Define which elements of safety you will tackle: Safety in general is a vast landscape to consider. In this case it is a matter of ‘personal safety’. That may mean – all elements that cover their commute to and back to their home as well as when they go about their lives in the place the organization is located. It can also mean their safety while they travel on work and otherwise outside the location.  Personal safety isn’t about workplace safety unless the environment in which they work in feels awkward. That again, deserves a totally different form of intervention.

Be inclusive: Very often, the perception is that ‘women need special safety’. That is far from the truth. Men are as much at risk while they go about their lives and can be victims of crime and attacks from anti-social elements anyplace. So, the campaign must be inclusive and not only address the women community. Is there a newsletter that can be extended to this community?

Have consistent messages:  Articulate your organization’s position on the topic. Share the point of view on safety measures. Have an audit of your safety mechanisms and highlight how these measures are current. Ensure your leaders are aligned on your messages before you communicate widely. Provide communication material for leaders to engage teams in conversations.

Extend the reach beyond only your staff: Your staff’s families and friends are as concerned about their safety as your organization is and therefore keeping them informed on measures you consider is very important to the success of the campaign.

Have a multi-pronged approach: It isn’t only about ‘awareness’ or ‘information’ or ‘tips’ that staff must be reading up. It isn’t also about the self-defense’ classes they need to take. Your campaign must involve and engage and build assets and value that goes beyond the campaign. What about inviting your staff to think of ways that ‘others can watch their backs’? How about crowdsoucing solutions which will benefit not just the company but the industry? Why not create best practices that will be leveraged globally? Can you have your staff share their personal stories and tips?

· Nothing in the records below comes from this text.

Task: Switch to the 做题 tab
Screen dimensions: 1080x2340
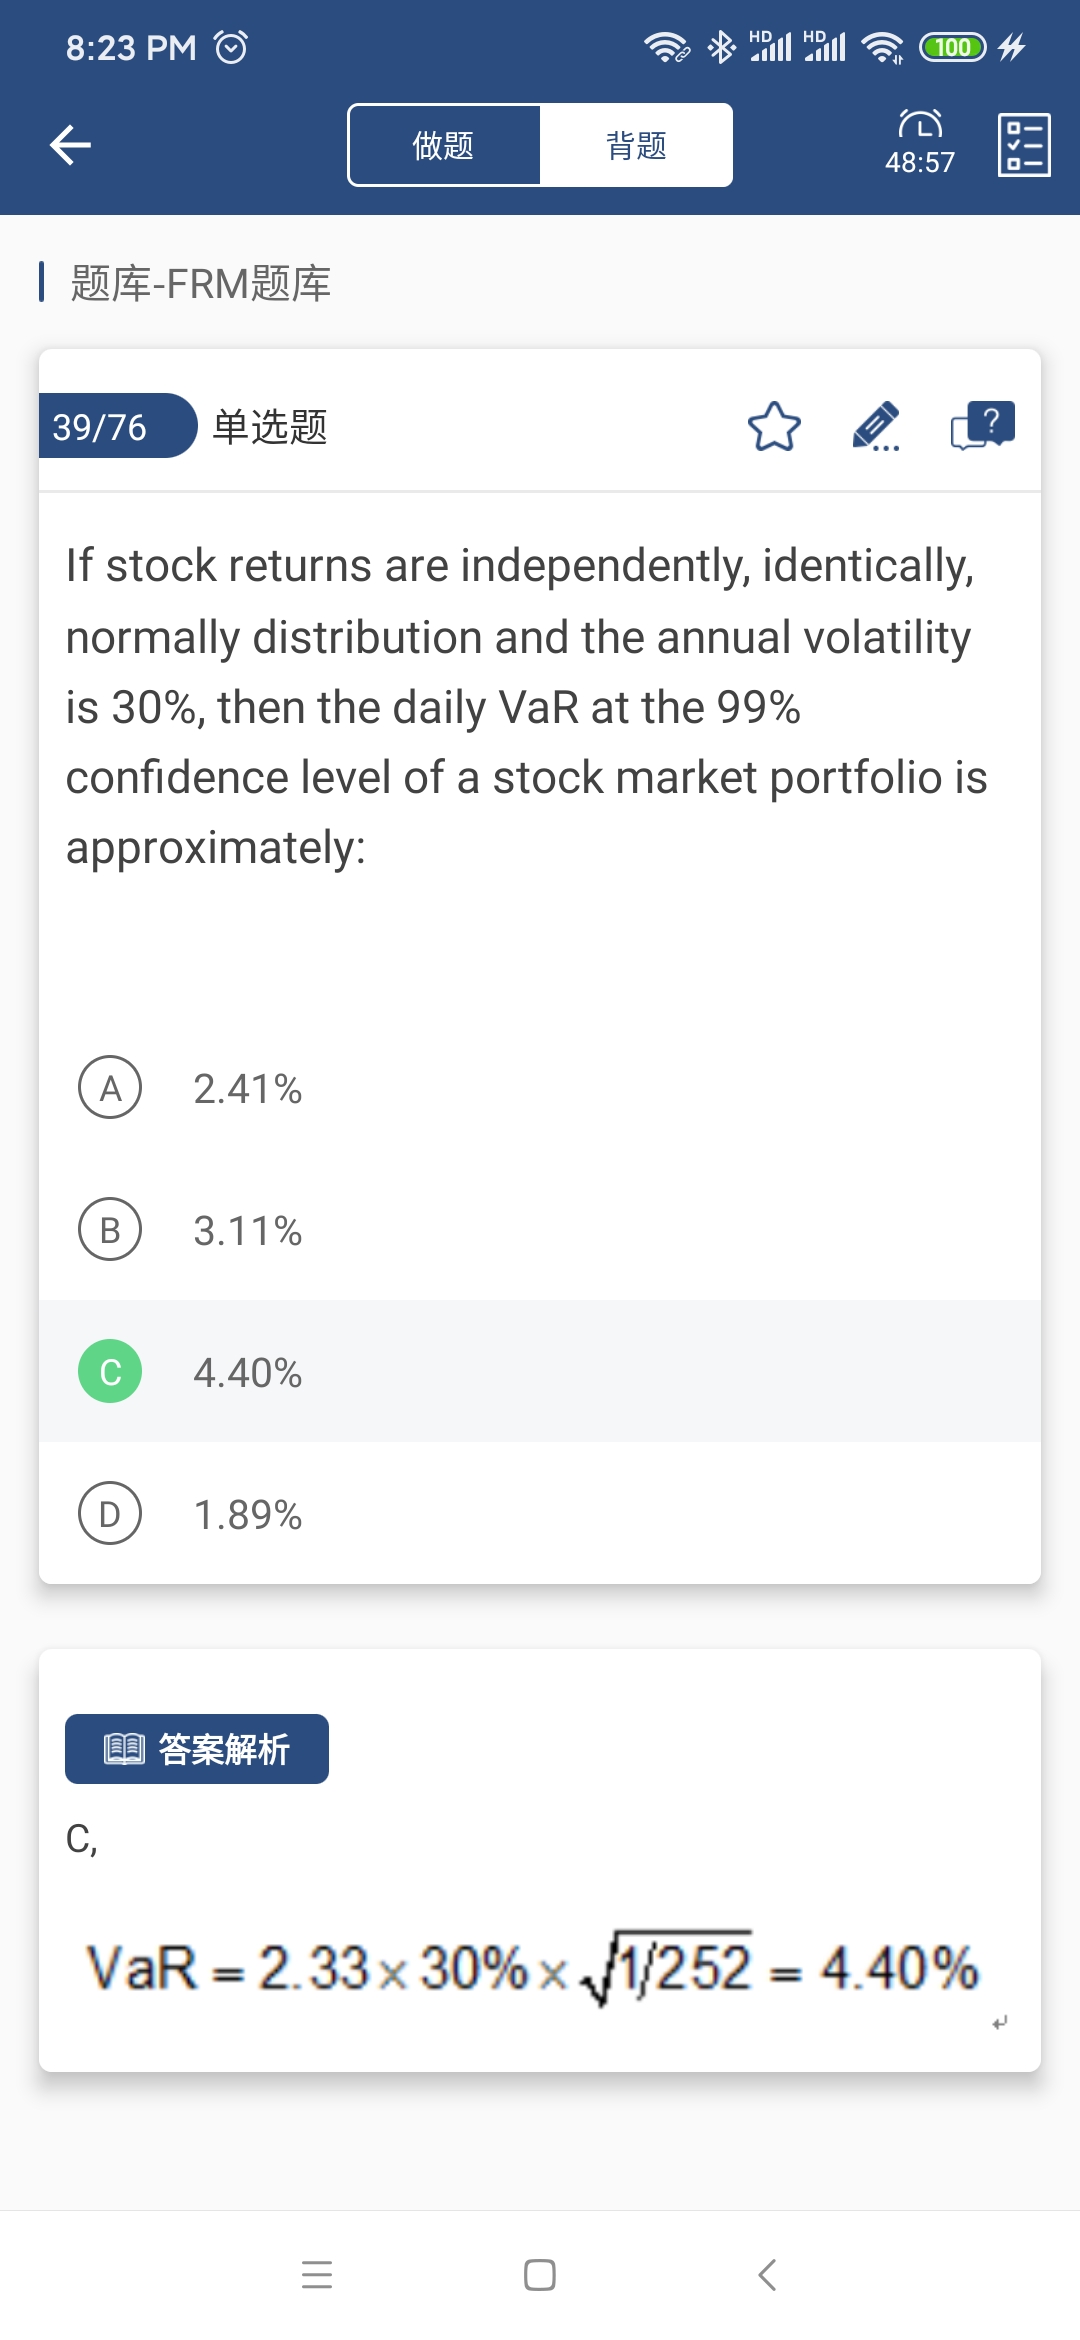Action: 444,146
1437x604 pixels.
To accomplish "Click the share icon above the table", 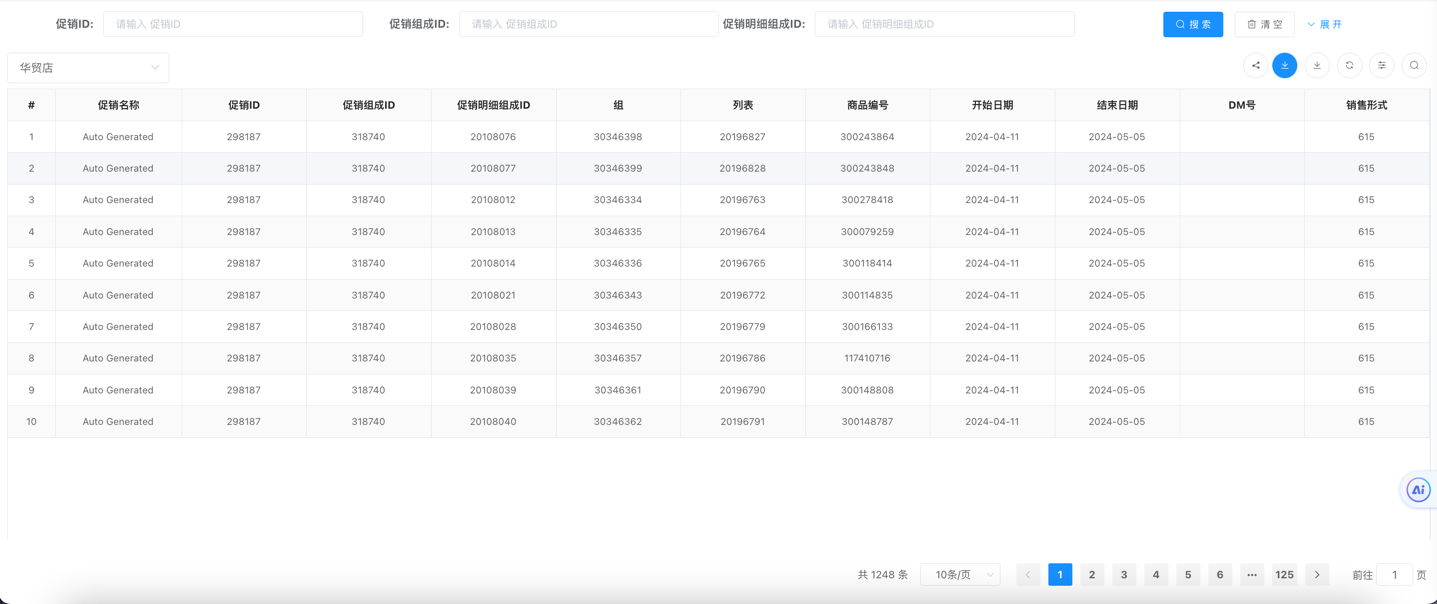I will point(1256,65).
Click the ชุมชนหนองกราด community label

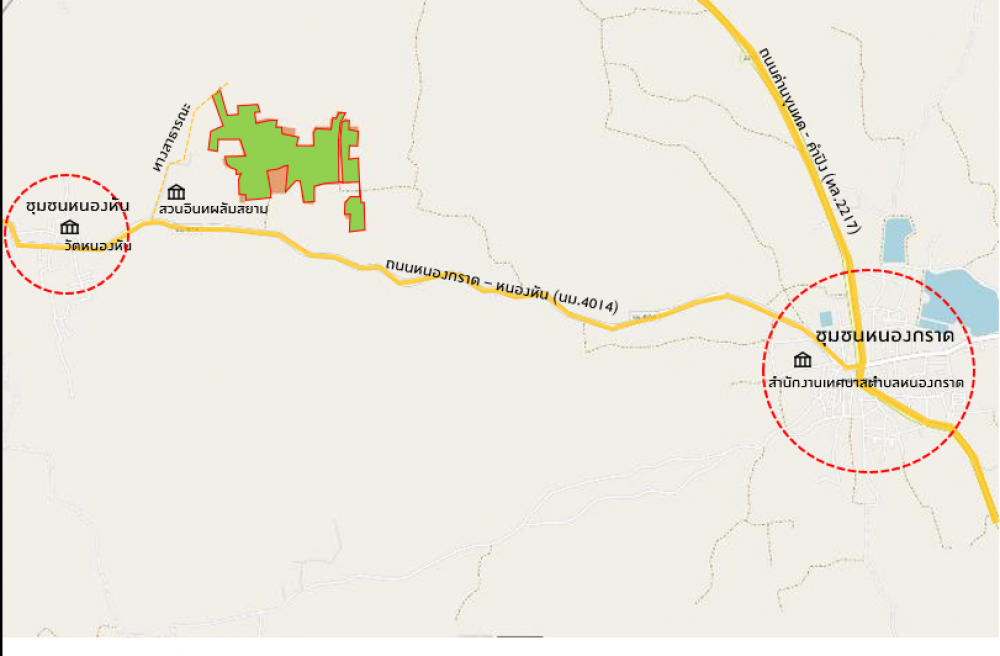(885, 335)
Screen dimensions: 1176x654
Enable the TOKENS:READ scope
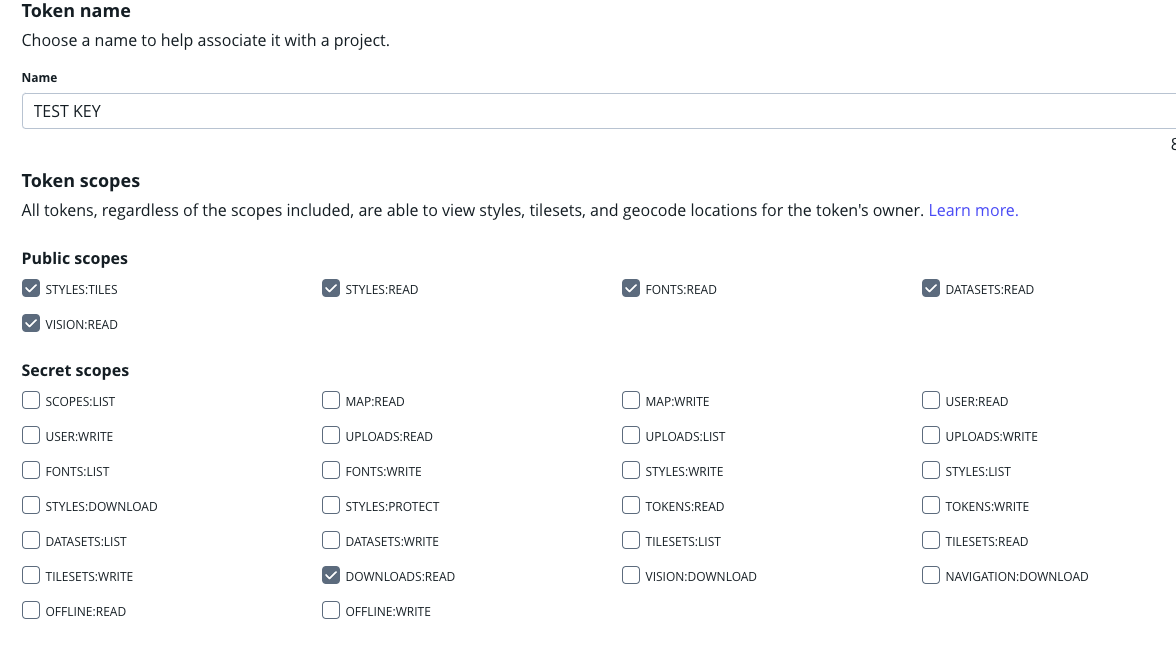click(631, 506)
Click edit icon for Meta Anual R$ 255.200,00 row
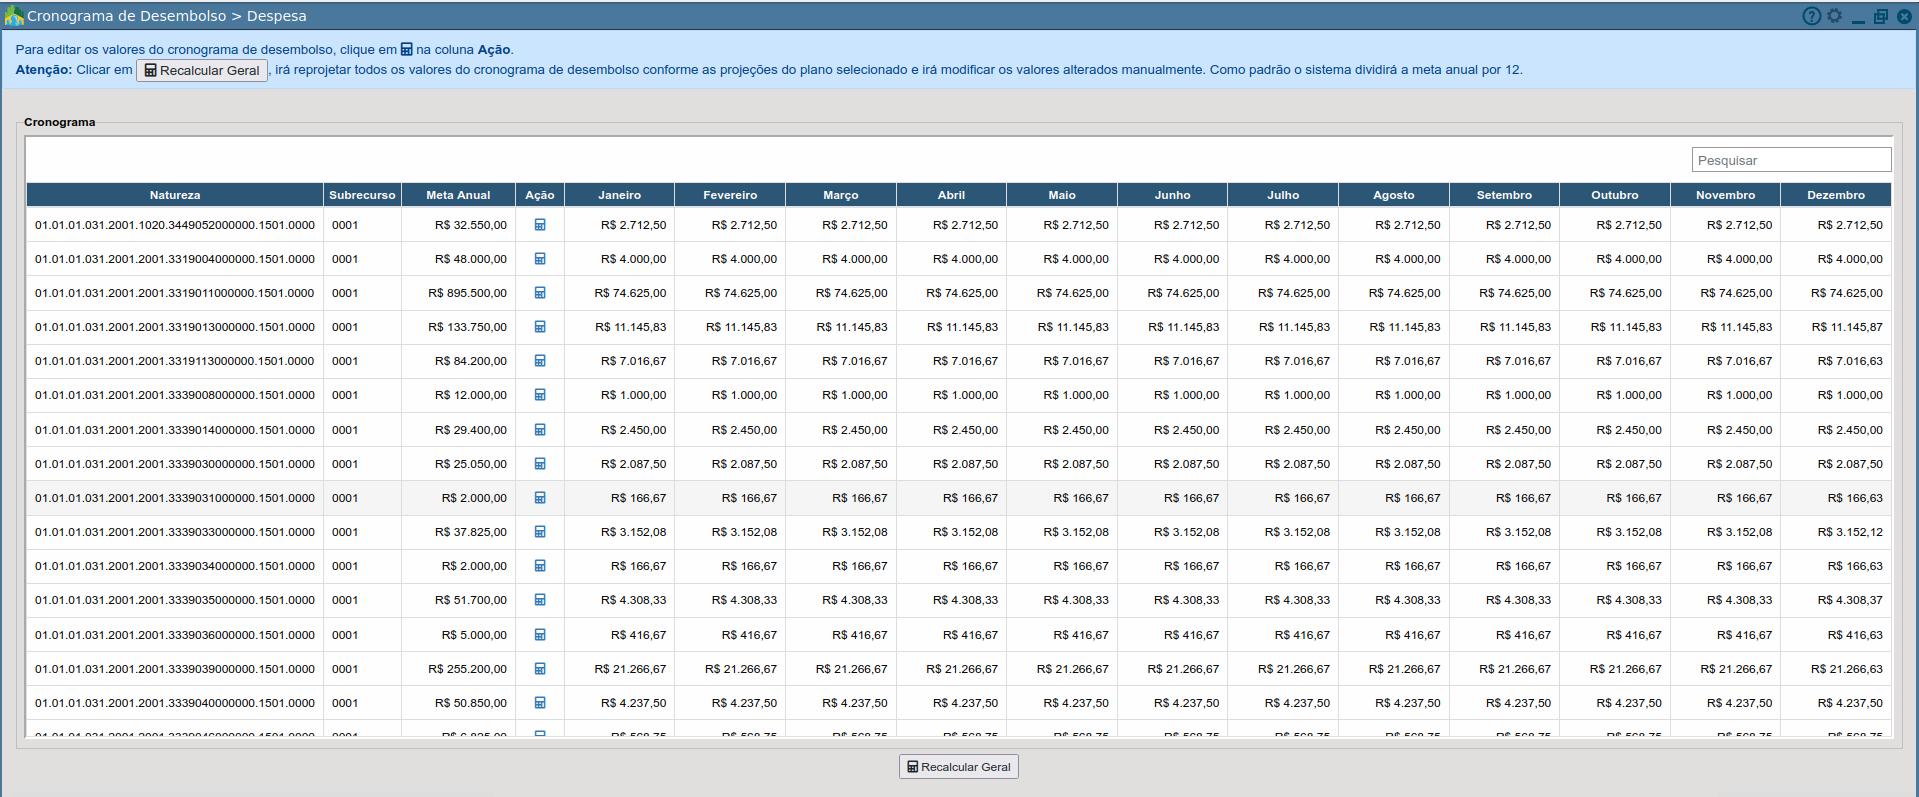1919x797 pixels. point(540,669)
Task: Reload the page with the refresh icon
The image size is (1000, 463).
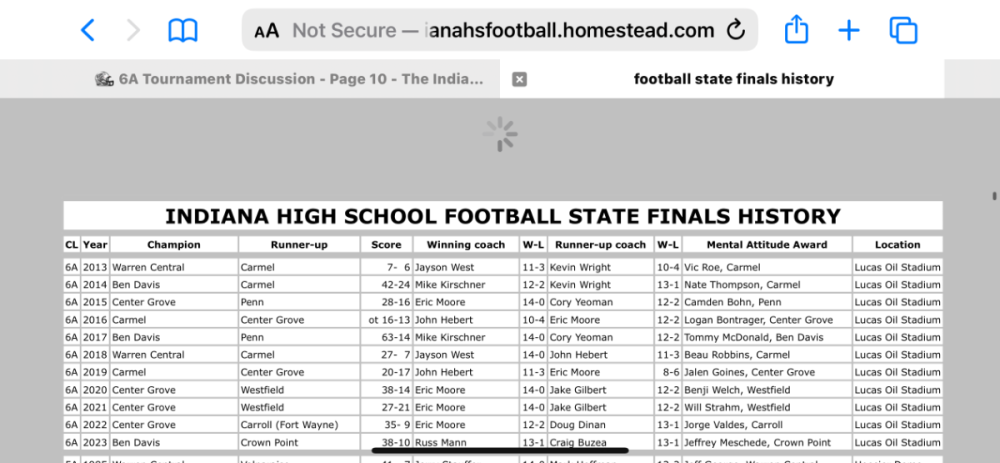Action: pyautogui.click(x=736, y=30)
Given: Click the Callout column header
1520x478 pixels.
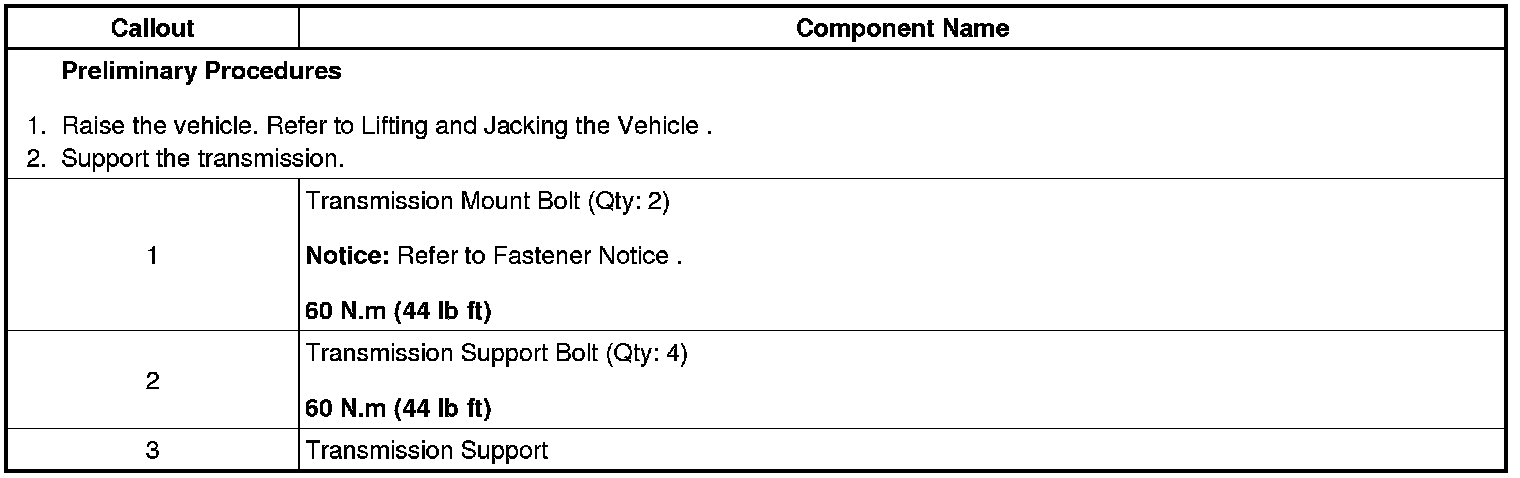Looking at the screenshot, I should [152, 29].
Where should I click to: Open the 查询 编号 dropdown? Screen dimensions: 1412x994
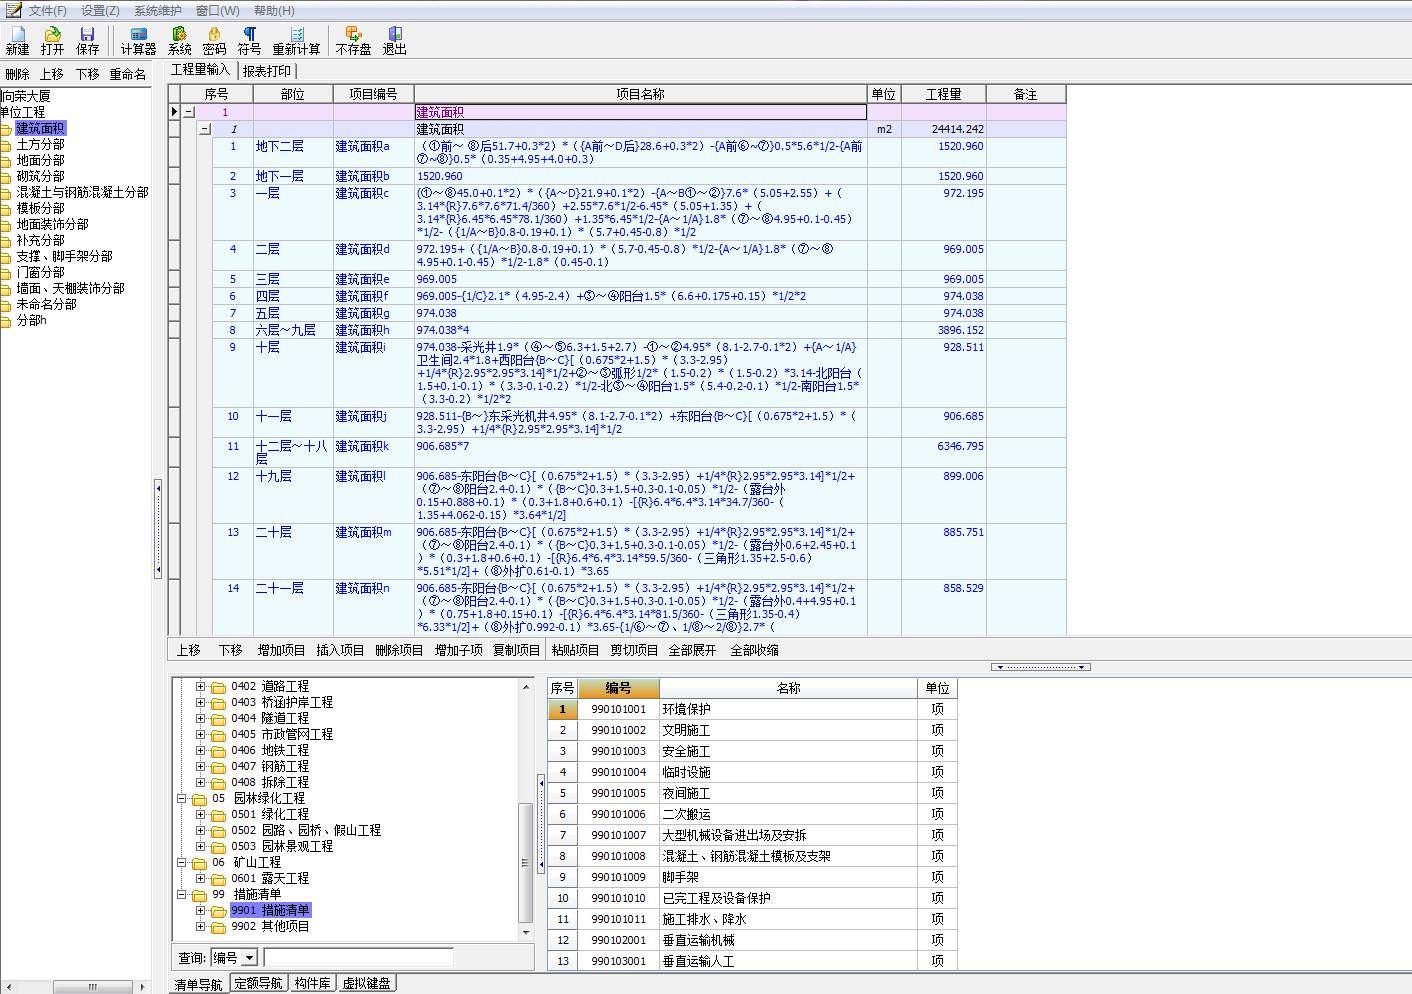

Have leaders demonstrate commitment: By having leaders ‘walk the talk’ you can build more confidence that all the posters and e-mailers that can be shared with your staff. How about getting your leaders to take the office transport and have them appreciate what it feels to get dropped last and with an escort in the vehicle? Can they come back and share their experiences on a blog internally? I am sure they will be more sensitive to the needs of your staff once they experience this personally.

Measure the impact and value: Every integrated approach can add immense value to how campaign pans out. Make time to measure the reach and impact with every piece of your communication. If your organization is committed to your staff’s safety the campaign needs to be long term and sustainable.

Have other ideas to make personal safety a priority within your firm? Share them here.